From Replication to Redesign: Exploring Pairwise Comparisons for LLM-Based Peer Review
Yaohui Zhang, Haijing Zhang, Wenlong Ji, Tianyu Hua, Nick Haber, Hancheng Cao, Weixin Liang

TL;DR
This paper proposes a novel peer review mechanism using LLMs for pairwise manuscript comparisons, which improves quality assessment but introduces biases affecting diversity and equity.
Contribution
It introduces a new LLM-based pairwise comparison approach for peer review, moving beyond traditional scoring methods and highlighting both benefits and biases.
Findings
Outperforms traditional rating methods in identifying high-impact papers.
Reveals biases towards less novel topics and institutional imbalance.

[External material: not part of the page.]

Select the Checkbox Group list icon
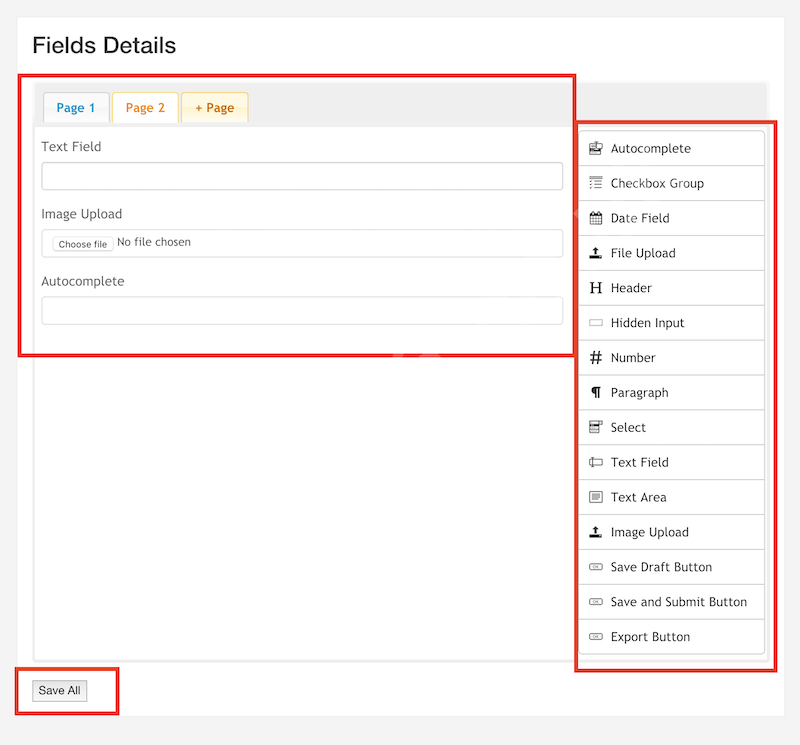Image resolution: width=800 pixels, height=745 pixels. point(595,183)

Demonstrates potential and challenges of LLMs in peer review.
Abstract
The advent of large language models (LLMs) offers unprecedented opportunities to reimagine peer review beyond the constraints of traditional workflows. Despite these opportunities, prior efforts have largely focused on replicating traditional review workflows with LLMs serving as direct substitutes for human reviewers, while limited attention has been given to exploring new paradigms that fundamentally rethink how LLMs can participate in the academic review process. In this paper, we introduce and explore a novel mechanism that employs LLM agents to perform pairwise comparisons among manuscripts instead of individual scoring. By aggregating outcomes from substantial pairwise evaluations, this approach enables a more accurate and robust measure of relative manuscript quality. Our experiments demonstrate that this comparative approach significantly outperforms traditional rating-based…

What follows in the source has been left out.